Jax sighed. “I have no idea why she’s wearing that asshole’s ring. I doubt we know the whole story. She talks about the jerk like she’s scared of him.”
That made me sit up straighter. “You think he’s hurting her?”
“I don’t know.” He shook his head, gaze on the ground between his feet. “How did everything go to hell so fast?”
“Fuck if I know,” I said, glancing at the broken glass on my floor. “But I can’t sit around and do nothing.” Missing so many years was dangerous.
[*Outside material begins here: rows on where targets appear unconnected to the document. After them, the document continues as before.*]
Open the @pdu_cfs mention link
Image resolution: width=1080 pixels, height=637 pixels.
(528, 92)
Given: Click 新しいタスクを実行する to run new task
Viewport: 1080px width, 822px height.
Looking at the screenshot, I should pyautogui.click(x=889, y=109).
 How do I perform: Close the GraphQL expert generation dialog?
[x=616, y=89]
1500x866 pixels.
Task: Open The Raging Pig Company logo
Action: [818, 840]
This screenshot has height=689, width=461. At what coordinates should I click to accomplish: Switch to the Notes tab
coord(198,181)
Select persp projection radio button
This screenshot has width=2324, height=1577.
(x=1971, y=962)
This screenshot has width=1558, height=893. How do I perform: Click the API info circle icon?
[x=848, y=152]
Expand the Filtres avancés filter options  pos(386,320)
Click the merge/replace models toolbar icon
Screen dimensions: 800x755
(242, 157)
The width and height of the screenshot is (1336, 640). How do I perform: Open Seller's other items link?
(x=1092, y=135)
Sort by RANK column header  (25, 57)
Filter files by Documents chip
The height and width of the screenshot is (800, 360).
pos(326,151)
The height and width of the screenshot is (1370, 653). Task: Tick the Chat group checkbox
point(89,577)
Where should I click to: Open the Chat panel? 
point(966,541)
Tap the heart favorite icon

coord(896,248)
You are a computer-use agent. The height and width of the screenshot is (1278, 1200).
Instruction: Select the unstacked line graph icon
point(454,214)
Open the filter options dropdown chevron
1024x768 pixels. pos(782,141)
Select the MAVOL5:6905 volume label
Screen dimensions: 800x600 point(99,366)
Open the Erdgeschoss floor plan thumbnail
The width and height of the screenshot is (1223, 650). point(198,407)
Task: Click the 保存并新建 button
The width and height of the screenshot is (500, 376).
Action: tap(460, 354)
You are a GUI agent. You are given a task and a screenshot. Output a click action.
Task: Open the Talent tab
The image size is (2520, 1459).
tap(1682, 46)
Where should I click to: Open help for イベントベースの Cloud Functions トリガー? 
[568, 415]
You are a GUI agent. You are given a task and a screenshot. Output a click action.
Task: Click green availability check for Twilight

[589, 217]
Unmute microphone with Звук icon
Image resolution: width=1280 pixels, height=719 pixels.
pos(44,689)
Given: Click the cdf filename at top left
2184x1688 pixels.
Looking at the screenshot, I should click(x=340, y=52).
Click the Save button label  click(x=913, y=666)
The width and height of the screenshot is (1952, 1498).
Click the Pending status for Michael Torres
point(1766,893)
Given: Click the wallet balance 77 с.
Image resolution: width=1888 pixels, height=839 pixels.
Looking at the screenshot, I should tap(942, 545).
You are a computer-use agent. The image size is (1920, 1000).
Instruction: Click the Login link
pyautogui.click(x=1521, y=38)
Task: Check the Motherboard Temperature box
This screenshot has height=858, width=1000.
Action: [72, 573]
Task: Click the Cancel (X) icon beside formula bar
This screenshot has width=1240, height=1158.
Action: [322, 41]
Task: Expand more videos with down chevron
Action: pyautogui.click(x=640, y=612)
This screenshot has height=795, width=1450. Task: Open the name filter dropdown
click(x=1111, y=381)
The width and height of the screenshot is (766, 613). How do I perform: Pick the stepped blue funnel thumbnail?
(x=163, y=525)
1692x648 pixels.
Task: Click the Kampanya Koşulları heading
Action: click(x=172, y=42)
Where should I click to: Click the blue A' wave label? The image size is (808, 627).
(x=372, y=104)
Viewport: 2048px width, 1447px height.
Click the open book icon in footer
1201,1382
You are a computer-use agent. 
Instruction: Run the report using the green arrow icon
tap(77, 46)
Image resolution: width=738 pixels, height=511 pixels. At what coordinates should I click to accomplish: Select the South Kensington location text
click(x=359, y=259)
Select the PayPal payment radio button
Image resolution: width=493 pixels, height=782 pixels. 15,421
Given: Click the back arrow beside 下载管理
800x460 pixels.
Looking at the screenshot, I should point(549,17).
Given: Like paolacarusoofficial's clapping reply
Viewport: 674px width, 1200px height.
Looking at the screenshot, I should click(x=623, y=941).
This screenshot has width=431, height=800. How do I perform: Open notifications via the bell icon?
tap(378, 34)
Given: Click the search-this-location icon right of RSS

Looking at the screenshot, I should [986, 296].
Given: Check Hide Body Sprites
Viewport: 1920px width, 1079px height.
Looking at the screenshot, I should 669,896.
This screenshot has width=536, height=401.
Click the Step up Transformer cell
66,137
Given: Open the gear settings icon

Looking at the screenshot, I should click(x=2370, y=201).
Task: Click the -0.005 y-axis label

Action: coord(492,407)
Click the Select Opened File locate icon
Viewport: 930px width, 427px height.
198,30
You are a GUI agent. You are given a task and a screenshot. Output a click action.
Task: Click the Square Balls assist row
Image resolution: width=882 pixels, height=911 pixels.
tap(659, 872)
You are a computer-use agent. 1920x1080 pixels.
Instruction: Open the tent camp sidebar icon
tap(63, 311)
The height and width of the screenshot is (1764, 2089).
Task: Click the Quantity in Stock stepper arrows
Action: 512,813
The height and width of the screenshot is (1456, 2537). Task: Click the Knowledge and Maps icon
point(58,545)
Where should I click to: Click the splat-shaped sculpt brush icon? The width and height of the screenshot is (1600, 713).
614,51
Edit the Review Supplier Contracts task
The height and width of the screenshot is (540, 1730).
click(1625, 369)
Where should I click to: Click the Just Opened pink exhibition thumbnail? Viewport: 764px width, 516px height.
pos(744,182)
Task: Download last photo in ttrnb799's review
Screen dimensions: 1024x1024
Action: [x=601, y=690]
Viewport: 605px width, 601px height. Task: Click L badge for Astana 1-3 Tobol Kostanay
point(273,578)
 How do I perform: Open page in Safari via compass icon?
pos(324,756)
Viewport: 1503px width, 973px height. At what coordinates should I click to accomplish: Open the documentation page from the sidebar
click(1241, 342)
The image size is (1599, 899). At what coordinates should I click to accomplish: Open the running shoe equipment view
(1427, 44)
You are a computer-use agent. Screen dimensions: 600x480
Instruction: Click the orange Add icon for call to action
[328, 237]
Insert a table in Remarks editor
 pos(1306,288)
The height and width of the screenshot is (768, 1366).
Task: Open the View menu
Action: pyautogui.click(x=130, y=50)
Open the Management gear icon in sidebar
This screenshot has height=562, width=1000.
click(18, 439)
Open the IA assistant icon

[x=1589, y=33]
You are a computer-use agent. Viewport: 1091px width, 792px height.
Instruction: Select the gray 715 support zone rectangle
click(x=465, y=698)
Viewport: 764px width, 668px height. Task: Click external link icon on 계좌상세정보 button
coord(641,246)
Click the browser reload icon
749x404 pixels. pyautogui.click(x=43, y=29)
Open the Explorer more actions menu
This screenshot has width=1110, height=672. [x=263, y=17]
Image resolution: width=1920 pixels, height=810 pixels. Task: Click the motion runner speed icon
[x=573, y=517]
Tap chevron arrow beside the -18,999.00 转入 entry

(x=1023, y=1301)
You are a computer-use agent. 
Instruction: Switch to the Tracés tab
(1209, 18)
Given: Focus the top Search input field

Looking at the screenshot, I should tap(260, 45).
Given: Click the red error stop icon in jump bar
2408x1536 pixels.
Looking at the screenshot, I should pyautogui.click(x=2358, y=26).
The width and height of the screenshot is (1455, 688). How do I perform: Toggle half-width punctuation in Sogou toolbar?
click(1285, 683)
Even though we sat in a cellar full of incriminating evidence, talking about women and the screwed up shit we’d done together, Jax still felt like a stranger to me.
And Alex…
Her disappearance wasn’t going away on its own. “I have to find out what happened to her, Jax. Maybe I should talk to Abbott.”
“Are you insane? You were convicted of raping his daughter. You can’t just knock on his door and say, ‘Hey, how’s it going? By the way, have you seen your dead daughter lately?’”
“No shit.” With a sigh, I sank both hands into my hair and pulled. “But I’ve gotta do something. I’m responsible for her.”
“No,” Jax said. “I’ll do something. I’ve already been looking into it. You stay away from this.”
I studied his profile. Shaggy blond hair brushed his brows, and the scruff on his face, combined with a crooked nose, gave him an unkempt look. He managed to pull it off. How could I have shared a cell with this guy and not remember him? “You’d do that for me?”
He swept his hair back from his eyes. “I’d be dead if it weren’t for you. I’ll always have your back.”